The report first emerged this week in the state-owned newspaper, Iran, which does not have a history of publishing truth-telling facts when it comes to alleged enemy spies.
Then on Thursday Iran’s semiofficial Fars News Agency, which is tied to the Revolutionary Guard, weighed in with its own unsubstantiated report: “Iranian authorities announced” the detention one week ago of 55-year-old Hal Talayan, it claimed. The story was titled: “Iran arrests US spy.”
“Security forces discovered ‘espionage devices’ such as a microphone implanted in her teeth,” the report claimed of the arrest, which Fars stated took place while the “US woman” tried to enter Iran from Armenia without a visa.
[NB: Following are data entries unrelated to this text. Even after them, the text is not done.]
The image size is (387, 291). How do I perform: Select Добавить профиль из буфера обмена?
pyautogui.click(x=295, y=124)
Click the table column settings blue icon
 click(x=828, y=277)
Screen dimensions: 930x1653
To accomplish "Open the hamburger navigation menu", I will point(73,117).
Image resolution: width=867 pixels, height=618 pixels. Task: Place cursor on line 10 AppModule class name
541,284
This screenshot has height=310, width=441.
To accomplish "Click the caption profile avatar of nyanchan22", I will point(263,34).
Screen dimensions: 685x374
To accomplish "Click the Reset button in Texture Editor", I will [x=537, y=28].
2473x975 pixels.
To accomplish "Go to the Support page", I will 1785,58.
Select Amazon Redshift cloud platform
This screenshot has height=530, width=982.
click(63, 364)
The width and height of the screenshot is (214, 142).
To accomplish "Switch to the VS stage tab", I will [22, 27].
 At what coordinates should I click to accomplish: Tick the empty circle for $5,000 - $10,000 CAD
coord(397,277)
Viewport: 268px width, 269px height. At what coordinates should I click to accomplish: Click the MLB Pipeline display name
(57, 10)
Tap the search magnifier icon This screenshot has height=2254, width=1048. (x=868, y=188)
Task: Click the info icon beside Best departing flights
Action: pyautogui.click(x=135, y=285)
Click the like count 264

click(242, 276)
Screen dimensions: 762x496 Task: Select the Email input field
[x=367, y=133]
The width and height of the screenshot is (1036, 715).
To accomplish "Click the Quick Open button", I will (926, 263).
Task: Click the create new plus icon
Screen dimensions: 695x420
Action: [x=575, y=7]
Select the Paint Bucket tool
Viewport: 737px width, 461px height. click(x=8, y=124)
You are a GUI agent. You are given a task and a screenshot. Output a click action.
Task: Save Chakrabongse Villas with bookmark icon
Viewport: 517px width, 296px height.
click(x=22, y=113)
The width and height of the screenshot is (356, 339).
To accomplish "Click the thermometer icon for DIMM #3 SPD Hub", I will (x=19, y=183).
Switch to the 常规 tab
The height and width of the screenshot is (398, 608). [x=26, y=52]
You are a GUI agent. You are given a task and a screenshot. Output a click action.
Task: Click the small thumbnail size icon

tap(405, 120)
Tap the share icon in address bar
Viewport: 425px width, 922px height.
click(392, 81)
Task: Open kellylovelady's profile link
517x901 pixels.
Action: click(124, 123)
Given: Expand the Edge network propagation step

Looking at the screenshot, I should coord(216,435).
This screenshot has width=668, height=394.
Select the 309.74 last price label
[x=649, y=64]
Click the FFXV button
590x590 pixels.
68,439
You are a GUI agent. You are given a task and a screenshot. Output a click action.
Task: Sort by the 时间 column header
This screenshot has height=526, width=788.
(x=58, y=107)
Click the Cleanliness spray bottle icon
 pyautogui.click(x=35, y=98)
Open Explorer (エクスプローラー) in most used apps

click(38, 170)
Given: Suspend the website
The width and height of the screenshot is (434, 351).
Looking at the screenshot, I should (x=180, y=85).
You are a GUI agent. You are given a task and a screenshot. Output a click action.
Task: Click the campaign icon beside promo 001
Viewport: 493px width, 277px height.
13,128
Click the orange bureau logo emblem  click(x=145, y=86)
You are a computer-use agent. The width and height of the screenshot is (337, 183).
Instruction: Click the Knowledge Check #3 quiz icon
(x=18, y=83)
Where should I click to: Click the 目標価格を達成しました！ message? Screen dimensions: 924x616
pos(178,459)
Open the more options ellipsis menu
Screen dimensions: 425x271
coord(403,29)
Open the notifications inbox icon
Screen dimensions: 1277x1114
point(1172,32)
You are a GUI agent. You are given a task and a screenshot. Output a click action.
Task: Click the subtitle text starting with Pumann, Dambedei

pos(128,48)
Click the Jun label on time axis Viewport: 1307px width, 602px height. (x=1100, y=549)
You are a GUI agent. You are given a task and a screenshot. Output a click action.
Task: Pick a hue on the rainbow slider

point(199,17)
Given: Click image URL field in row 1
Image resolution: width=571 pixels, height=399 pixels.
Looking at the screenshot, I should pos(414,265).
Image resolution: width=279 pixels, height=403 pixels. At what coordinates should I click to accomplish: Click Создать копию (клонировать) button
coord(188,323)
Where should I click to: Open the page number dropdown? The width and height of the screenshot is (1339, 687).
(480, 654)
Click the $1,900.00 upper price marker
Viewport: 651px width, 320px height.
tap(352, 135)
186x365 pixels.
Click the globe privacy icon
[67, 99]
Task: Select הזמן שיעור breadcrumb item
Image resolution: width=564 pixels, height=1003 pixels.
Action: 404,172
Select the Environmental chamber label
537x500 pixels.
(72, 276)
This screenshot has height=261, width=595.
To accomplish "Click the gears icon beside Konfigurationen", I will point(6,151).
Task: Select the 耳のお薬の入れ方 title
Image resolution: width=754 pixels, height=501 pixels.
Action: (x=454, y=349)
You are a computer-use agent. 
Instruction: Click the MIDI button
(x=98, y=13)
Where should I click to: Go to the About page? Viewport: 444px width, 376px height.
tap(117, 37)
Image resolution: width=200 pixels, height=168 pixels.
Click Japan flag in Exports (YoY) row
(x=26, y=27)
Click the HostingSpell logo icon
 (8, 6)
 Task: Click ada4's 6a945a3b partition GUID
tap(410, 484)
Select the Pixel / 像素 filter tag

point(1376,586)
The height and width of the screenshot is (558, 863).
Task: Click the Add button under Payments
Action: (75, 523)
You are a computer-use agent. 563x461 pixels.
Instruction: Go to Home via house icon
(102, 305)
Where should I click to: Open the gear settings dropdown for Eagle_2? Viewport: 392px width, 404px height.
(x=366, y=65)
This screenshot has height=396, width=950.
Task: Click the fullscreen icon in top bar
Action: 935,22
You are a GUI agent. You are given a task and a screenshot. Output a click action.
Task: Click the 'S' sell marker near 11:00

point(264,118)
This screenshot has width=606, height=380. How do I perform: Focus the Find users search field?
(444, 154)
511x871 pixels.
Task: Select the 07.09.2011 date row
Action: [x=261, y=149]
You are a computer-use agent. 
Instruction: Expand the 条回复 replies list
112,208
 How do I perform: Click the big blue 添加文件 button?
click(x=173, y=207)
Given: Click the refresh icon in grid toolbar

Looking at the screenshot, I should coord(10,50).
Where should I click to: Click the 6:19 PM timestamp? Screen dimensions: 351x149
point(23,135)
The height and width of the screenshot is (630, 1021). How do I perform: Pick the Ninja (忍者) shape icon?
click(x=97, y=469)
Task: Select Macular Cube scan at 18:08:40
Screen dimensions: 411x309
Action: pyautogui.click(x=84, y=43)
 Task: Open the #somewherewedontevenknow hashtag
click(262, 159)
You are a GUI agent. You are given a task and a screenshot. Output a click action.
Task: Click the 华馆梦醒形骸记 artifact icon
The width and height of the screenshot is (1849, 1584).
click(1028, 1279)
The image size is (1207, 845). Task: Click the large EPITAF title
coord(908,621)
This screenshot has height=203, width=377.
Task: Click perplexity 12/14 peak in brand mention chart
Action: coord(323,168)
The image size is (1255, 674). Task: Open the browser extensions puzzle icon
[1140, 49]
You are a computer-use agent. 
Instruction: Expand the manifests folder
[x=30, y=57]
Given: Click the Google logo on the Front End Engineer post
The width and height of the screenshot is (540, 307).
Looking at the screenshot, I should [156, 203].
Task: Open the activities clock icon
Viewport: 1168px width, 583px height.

“The detained spy asked the Iranian authorities not to return her to Armenia in fear of her life,” stated Fars.
But then later on Thursday, a state-run television channel offered a contradictory report, which seemed to dismiss the arrested-spy theory altogether.
“The American woman was not able to enter Iran,” the Arabic-language Al-Alam channel reported, according to Agence France-Presse. “She approached the border guards, but as she did not have a visa, she was not authorized to enter Iran. She was sent back to Armenia.”
The confusing stories appeared to weaken the likelihood of another American arrested in Iran and accused of spying. But top Iranian officials have frequently accused the US and some European “enemies” of waging “psychological war” against the Islamic Republic, and are known to have used their own tools of propaganda in reply.